Quoted passage
Without autosync, rephasors will suffer from time drift, even if they are playing at the same rate.

Right where the voices settle down, you can hear some voices consistently playing at the wrong time. It never lines up. This is the "drift".

The rephasor is at the core of my gesture sequencer, Gest. Most of the constructs and complexities in Gest have something to do with mitigating this clock drift.

But now, here it is, clock drift prevention baked into the rephasor as part of the DSP algorithm. This has a lot of implications for what can be possible now.

A new model for a gesture sequencer can be reimagined as a DSP block diagram.

Instead of reading from a fairly linear score like Gest, this new system can be controlled in a more nonlinear way using a state machine and/or VM.

It would be a much more elegant system. A VM would allow for more generative musical structures to emerge. Also, multiple gestures could share the same VM, allowing for concurrent cross-communication between gestures.

(Or, to put it another way, listen for the looney tune slide guitar sound that they used to play at the end credits. That's about where it starts syncing up again.)

@paul Why do they drift? Do they have independent clocks?

@freakazoid Yes, they can be thought of as independent clocks, defined in relative terms.

a big contributor to drift is that I intentionally use truncation instead of wraparound in the new phasors (this is better when it's being used as a clock signal). So that small bit of timing information gets lost. There's also bound to be natural floating point numerical errors at some point too.

Provided data

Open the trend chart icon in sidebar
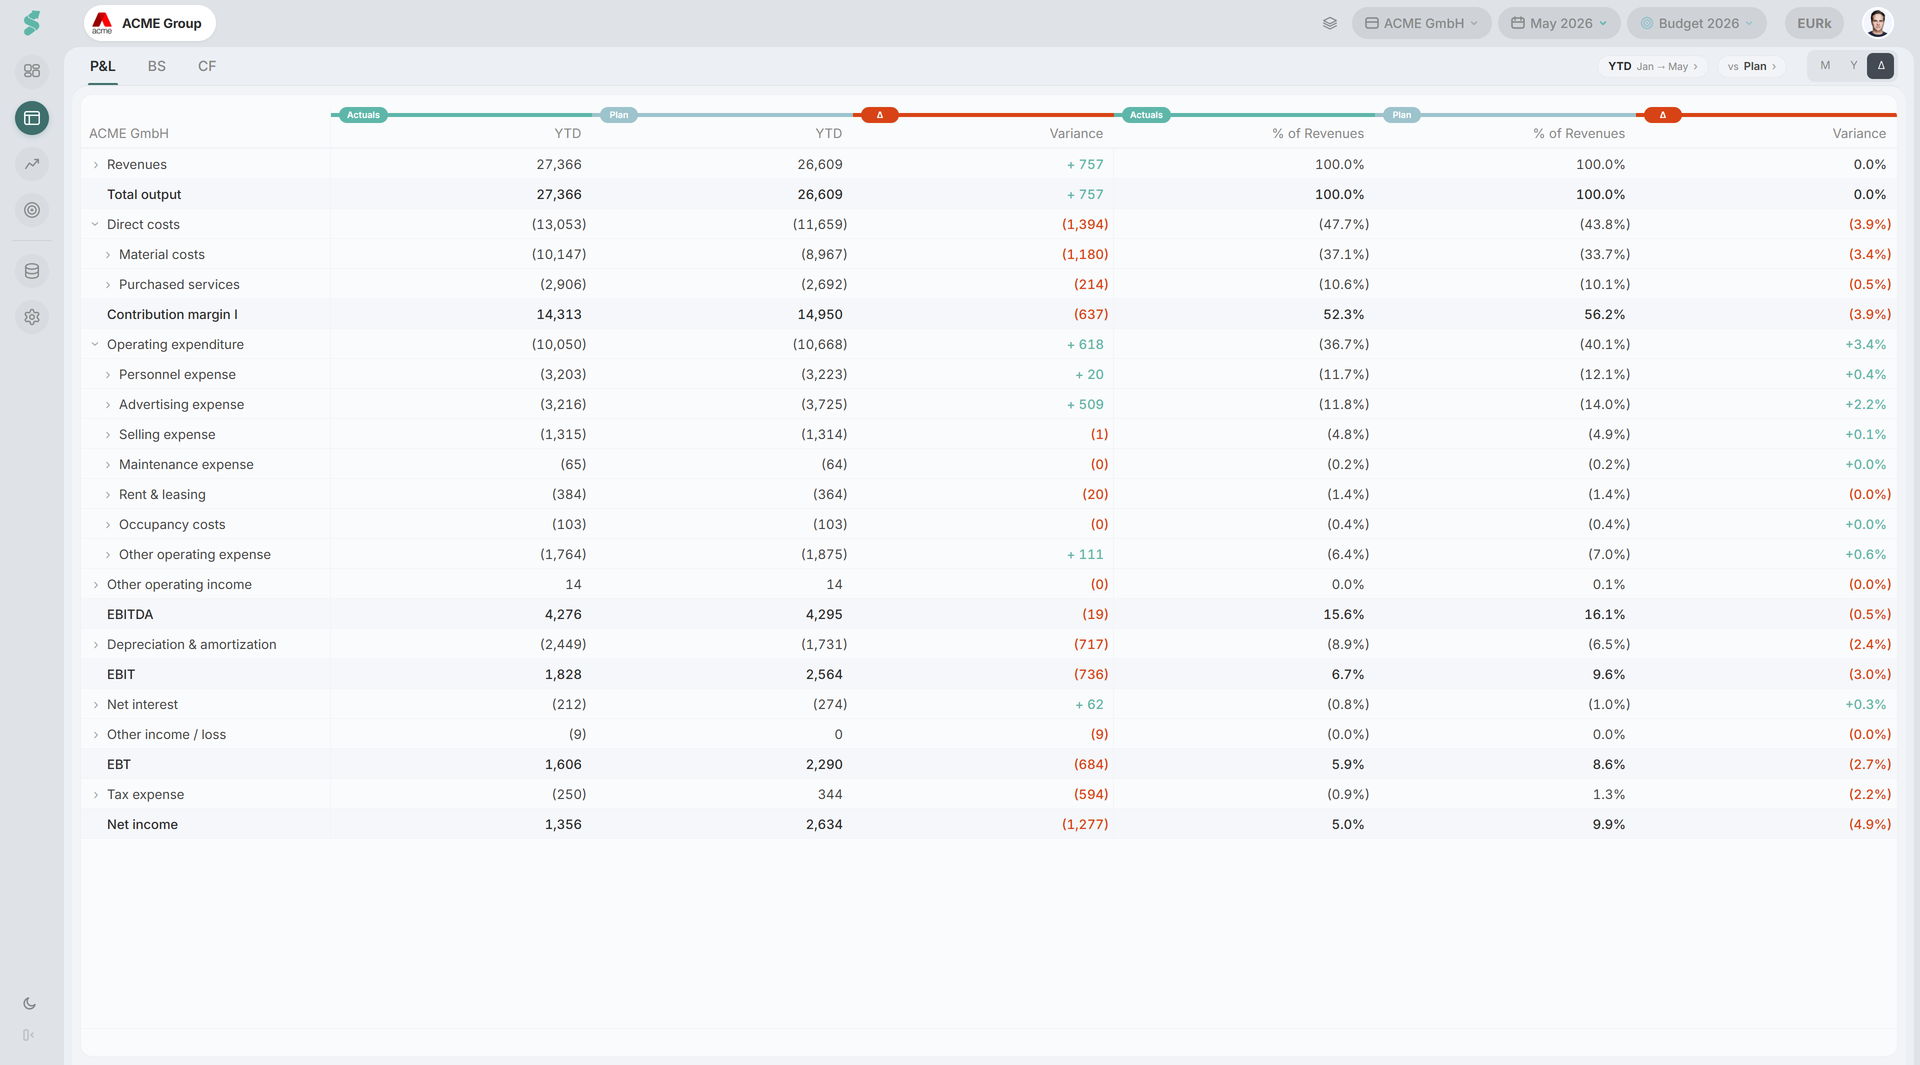 coord(32,164)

Exercise description
Repeat word for word the part of the rephasor drift passage above from "Right where the" to "this clock drift.".

Solution for this task
Right where the voices settle down, you can hear some voices consistently playing at the wrong time. It never lines up. This is the "drift".

The rephasor is at the core of my gesture sequencer, Gest. Most of the constructs and complexities in Gest have something to do with mitigating this clock drift.